Rare Crystal Form Found to Boost Strength of 3D-Printed Metal
This 3D printer builds objects by melting fine metal powder with a laser. First, the surface is covered with metal powder. Then, a powerful laser melts that powder into a specific pattern. This process is repeated hundreds or thousands of times, building up the metal piece layer by layer. When the object is finished, the excess powder is removed. (Credit: Jennifer Lauren Lee/NIST)
April 7, 2025 – Researchers at the National Institute of Standards and Technology (NIST) have found special atomic patterns, called quasicrystals, in 3D-printed aluminum alloys. The researchers discovered that quasicrystals increase the strength of 3D-printed aluminum, making it suitable for use in lightweight, high-strength objects such as aircraft parts.
Quasicrystals resemble regular crystals, but there are a few key differences. A traditional crystal is a solid made up of atoms or molecules arranged in repeating patterns. Table salt, for example, is a common crystal. Salt’s atoms bond together to form cubes, and those microscopic cubes bond together to form larger cubes large enough to be seen with the naked eye. There are only 230 possible ways for atoms to form repeating crystal patterns. Quasicrystals don’t fit into any of those patterns. Their unique shape allows them to form a pattern that fills space but never repeats.

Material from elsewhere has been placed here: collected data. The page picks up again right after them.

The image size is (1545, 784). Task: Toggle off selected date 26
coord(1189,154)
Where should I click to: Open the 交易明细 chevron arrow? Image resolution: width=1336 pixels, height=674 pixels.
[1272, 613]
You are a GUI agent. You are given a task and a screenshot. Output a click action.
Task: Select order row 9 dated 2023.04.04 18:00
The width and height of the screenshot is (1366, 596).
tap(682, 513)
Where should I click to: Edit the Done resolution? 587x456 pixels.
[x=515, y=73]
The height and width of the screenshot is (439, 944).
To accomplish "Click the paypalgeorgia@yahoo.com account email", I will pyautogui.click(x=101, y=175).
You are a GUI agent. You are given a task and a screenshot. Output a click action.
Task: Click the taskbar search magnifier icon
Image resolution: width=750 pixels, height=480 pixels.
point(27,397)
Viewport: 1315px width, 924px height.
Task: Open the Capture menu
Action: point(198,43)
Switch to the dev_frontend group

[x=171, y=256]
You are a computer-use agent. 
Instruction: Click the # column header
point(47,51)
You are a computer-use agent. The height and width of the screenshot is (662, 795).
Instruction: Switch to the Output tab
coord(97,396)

In metals, perfect crystals are weak. The regular patterns of perfect crystals make it easier for atoms to slide past each other. When that happens, the metal bends, stretches, or breaks. Quasicrystals disrupt the regular pattern of aluminum crystals, creating defects that make the metal stronger.
According to the researchers, their work provides new insights into the microstructural features of high-strength 3D-printed aluminum alloys and opens a new direction for using quasicrystals to improve the mechanical performance of 3D-printed metals.
The results were published on April 7 in Journal of Alloys and Compounds under the title “Microstructural Features and Metastable Phase Formation in a High-Strength Aluminum Alloy Fabricated Using Additive Manufacturing.” (Doi.org/10.1016/j.jallcom.2025.180281)